Maria Alm, Feb. 2015 – The western face of the Hochkönig is a steep expanse of snow and rock. “The refuge is up there on the right,” says the waiter pointing to the ridge of the peak that gives its name to the ski area south of Salzburg. We frown and squint through the restaurant’s floor-to-ceiling window but all we can see is a vertiginous cliff face.
With a slightly disappointed smile, he goes on to explain that the refuge can only be accessed in the summer months, either hiking from the back or climbing up from this side. He is clad in prim traditional costume but his hands look like they have spent more time clambering in rocks than handling espresso cups. The toughest ascent, he says, takes ten hours; he’s only done the easier three-hour one. We’re impressed, of course, but right now, our mind is turning to the coffee and waffles he’s just brought.

It’s only mid-morning and we wouldn’t normally stop for a snack this early in the day. We had lunch in the chalet-style section of the restaurant, the Steinbockalm, yesterday. It was cosy and friendly – although the family whose table we shared didn’t appear to feel the same – but really we wanted to sit in the modern extension by the huge picture window looking out to the 2,900m high Hochkönig. So we’re back here today, our last day in the resort, treating ourselves to a second breakfast with the sun shining outside.
The Hochkönig ski area is a network of half a dozen villages and hamlets, some with just a few guesthouses, linked by a surprisingly efficient lift system giving access to 130km of nicely prepared pistes. We’ve based ourselves in Aberg, at the western end, about a mile from the larger village of Maria Alm.
Once a small farming settlement, Aberg is now mostly a gathering of guesthouses and hotels. It’s right by one of the main lifts at the start of the Königstour, a 35km-circuit taking skiers around all the villages of the Hochkönig area and back. “My ski group is doing the tour on Thursday; maybe you and C could join us,” J suggests. The next morning, 10-year-old goddaughter C and I set off early. “Shall we do this?” I ask her. By lunchtime we’ve completed the Königstour and are tucking into a schnitzel at the Bärmooshutte. We don’t want to boast but we’re rather pleased with ourselves.

The next day, C and I leave J to finish her leisurely muesli, with the vague notion of setting a new Königstour record.
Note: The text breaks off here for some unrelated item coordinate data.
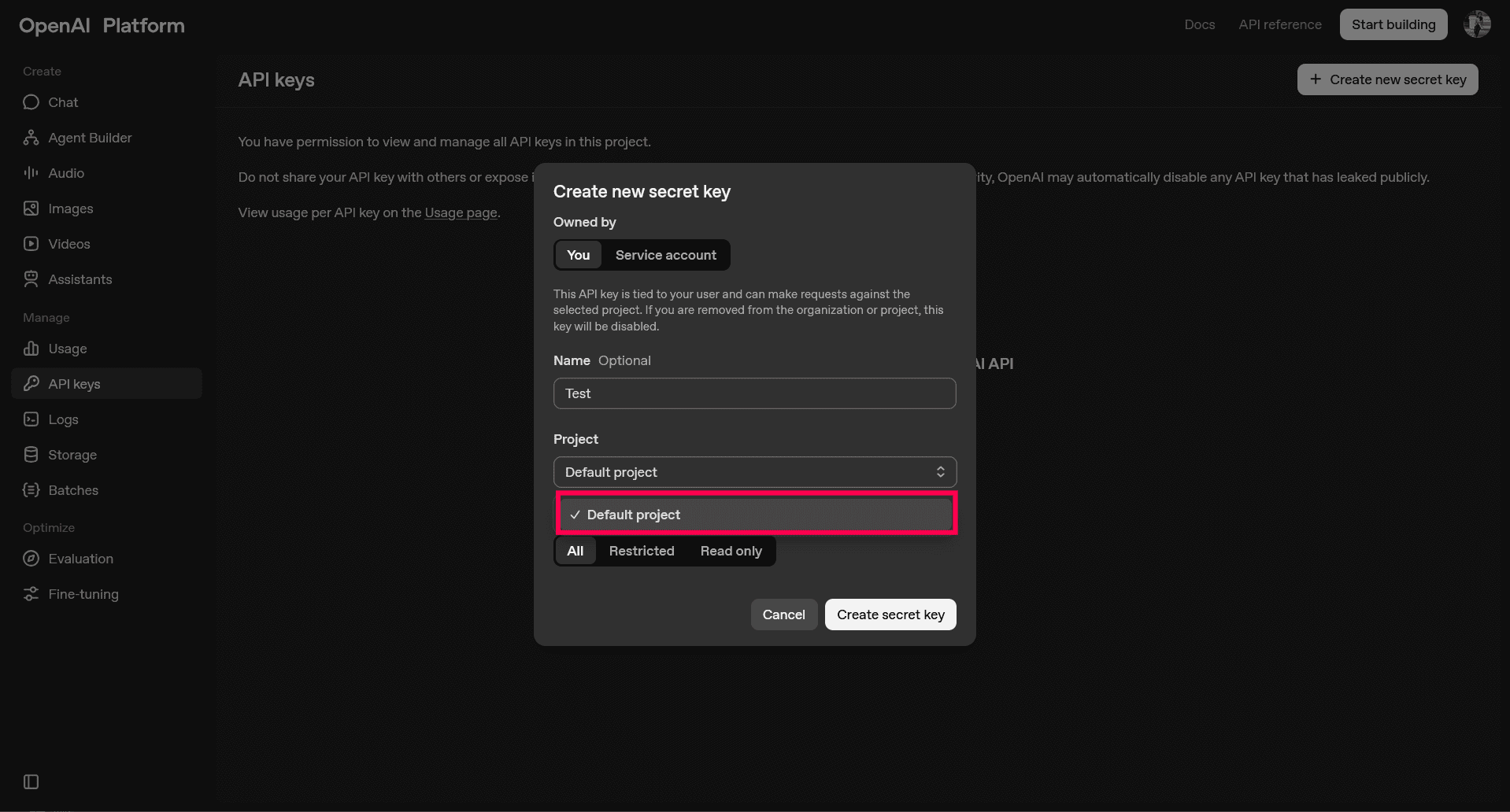Open the API reference menu item

(1279, 24)
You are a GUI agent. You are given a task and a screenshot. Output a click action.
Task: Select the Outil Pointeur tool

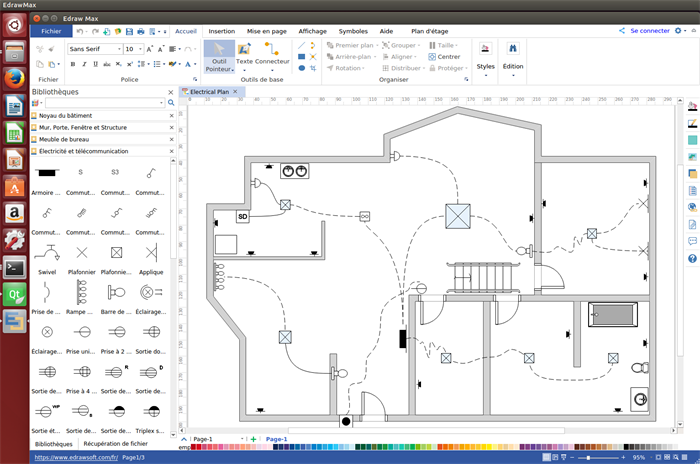pos(219,55)
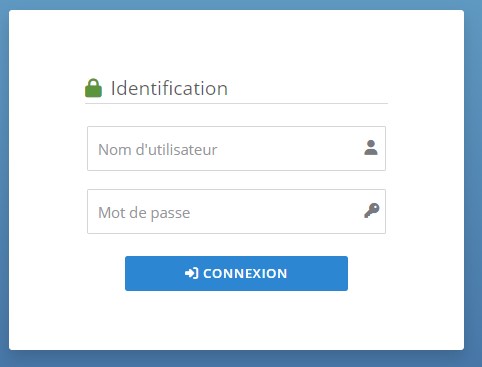482x367 pixels.
Task: Click the "Nom d'utilisateur" placeholder text
Action: point(158,149)
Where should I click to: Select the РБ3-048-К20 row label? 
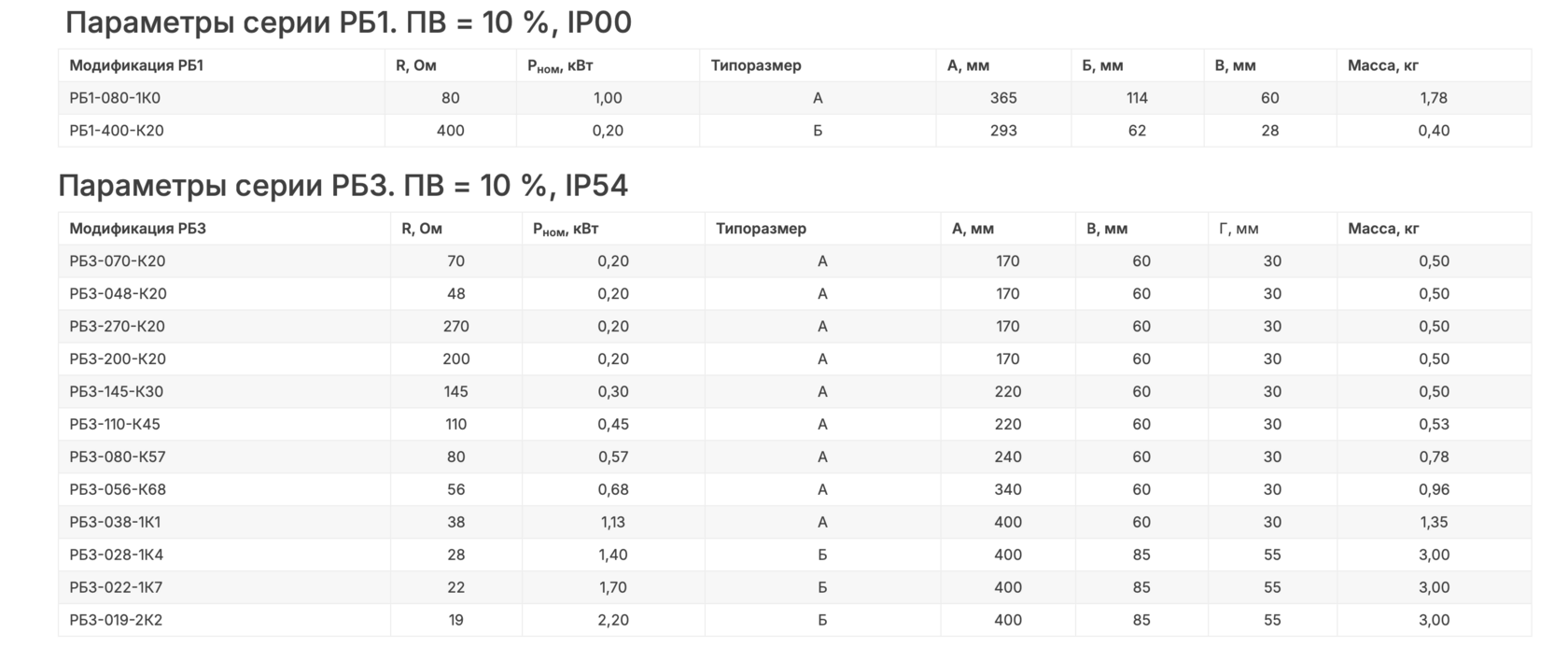point(118,294)
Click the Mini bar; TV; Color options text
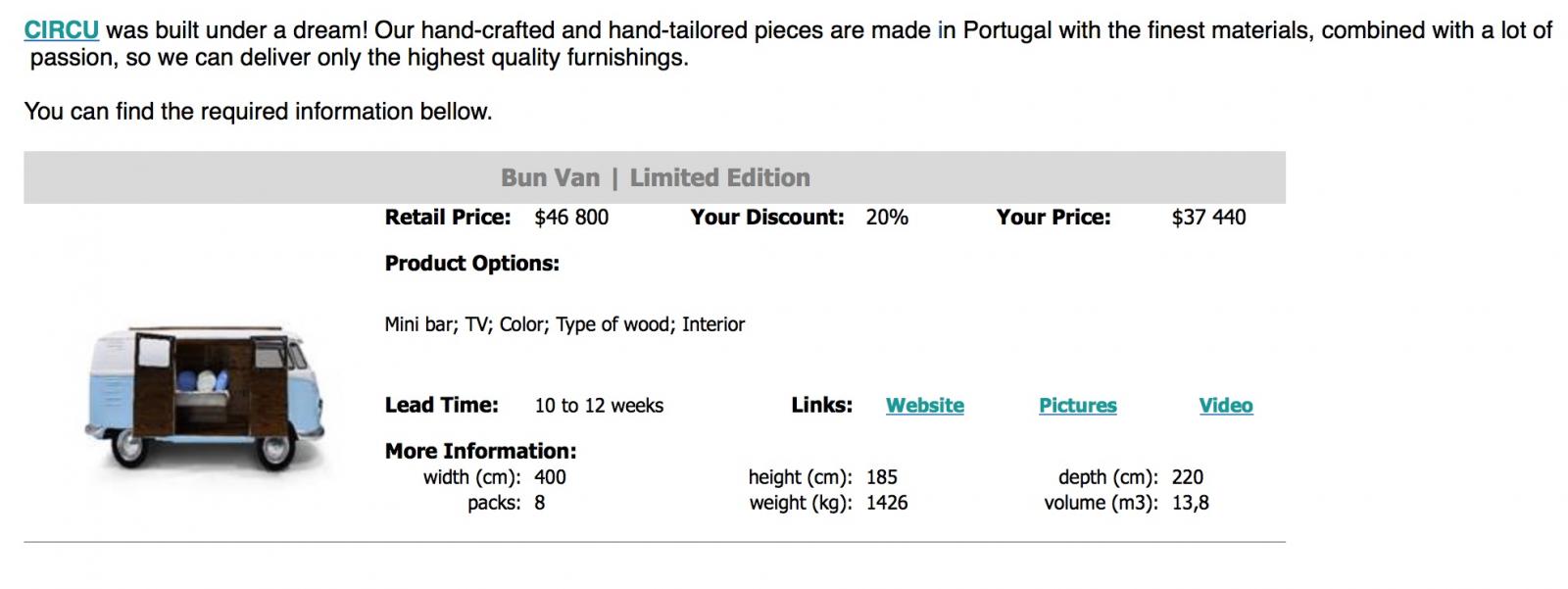This screenshot has width=1568, height=589. point(564,324)
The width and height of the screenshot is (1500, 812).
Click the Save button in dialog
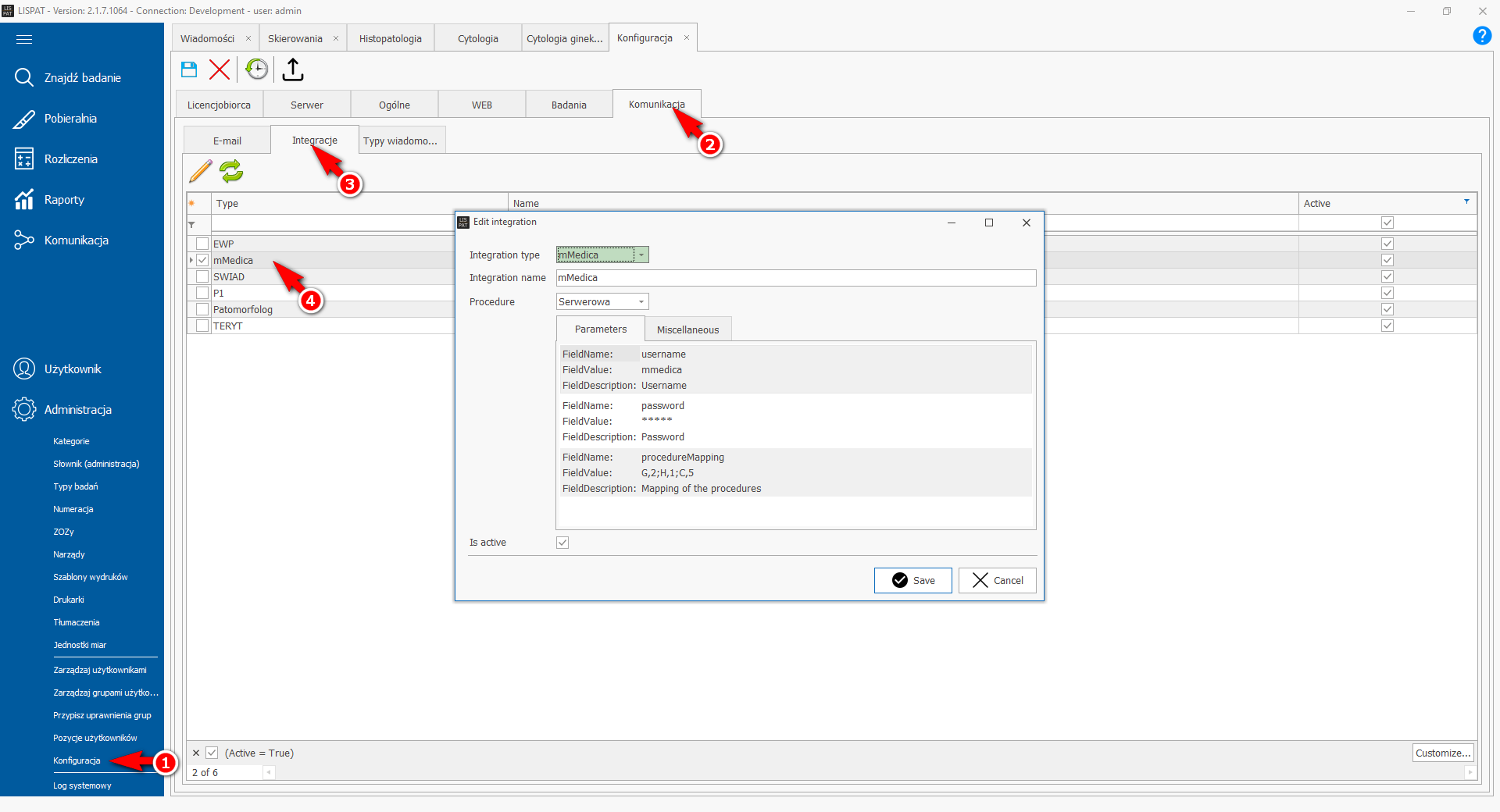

We get distracted by a couple of off-piste runs through the trees above Dienten, a village roughly at half point of the tour, on a side valley. The weather has also closed in, making orientation a little tricky but also resulting in miles of empty lovely pistes.
Dienten is a pleasant surprise. A tiny place with a string of hotels and penzions, it manages to have a small supermarket, a baker, a bank, a post office and a couple of coffee shops – a concentrated version of the ideal Austrian ski resort.
By the time C and I get to Mühlbach, a sprawling village at the other end of the Königstour, it’s almost 11 a.m. and it’s now snowing quite heavily. We agree to stop for hot chocolate, in part as reward to C for skiing backwards most of the last flatish blue run. Warming oompah music is pumping on the covered terrace and a few of the locals are already on beer and schnapps.
The ski back is a bit of a rush, especially as we go down the wrong piste, and we just manage to catch J for a few minutes over lunch before she goes out again with her ski group. After yet another schnitzel, C and I decide to ski around the jumps in the fun park before calling it a day.

The next morning we’re greeted by 20cm of fresh snow. It has transformed the resort. The pistes are amazingly soft and off-piste the snow has nicely fluffed up. The sun is out too, with fantastic views in all directions. In the distance, a flock of hot air balloons is rising above the mountain line. C and I venture in the forest again, which we have almost to ourselves, and we pootle on and off-piste around the Gabuhelbahn, one of the main lifts on the Dienten side.

We’re in the middle of February and slopes get a little busy at times but there are hardly any queues. Back in the village, cars have mostly Austrian and Dutch number plates. We hear English spoken once, by a small boozy group of chaps one lunchtime, and French twice, first by a French junior ski team at the top of a lift and then by a Belgian family at the hotel.
The runs are perhaps not very long compared with larger resorts – about 4 or 5km on average – but they are hugely enjoyable and most are within the tree line, finishing in wide meadow fields. Few are challenging but several have a 1,000 vertical drop and will make your thighs burn. Maybe we’ll go down number 29 to Hinterthal, and then 30 to Hintermoos to finish the morning. But first, let’s go back to these waffles.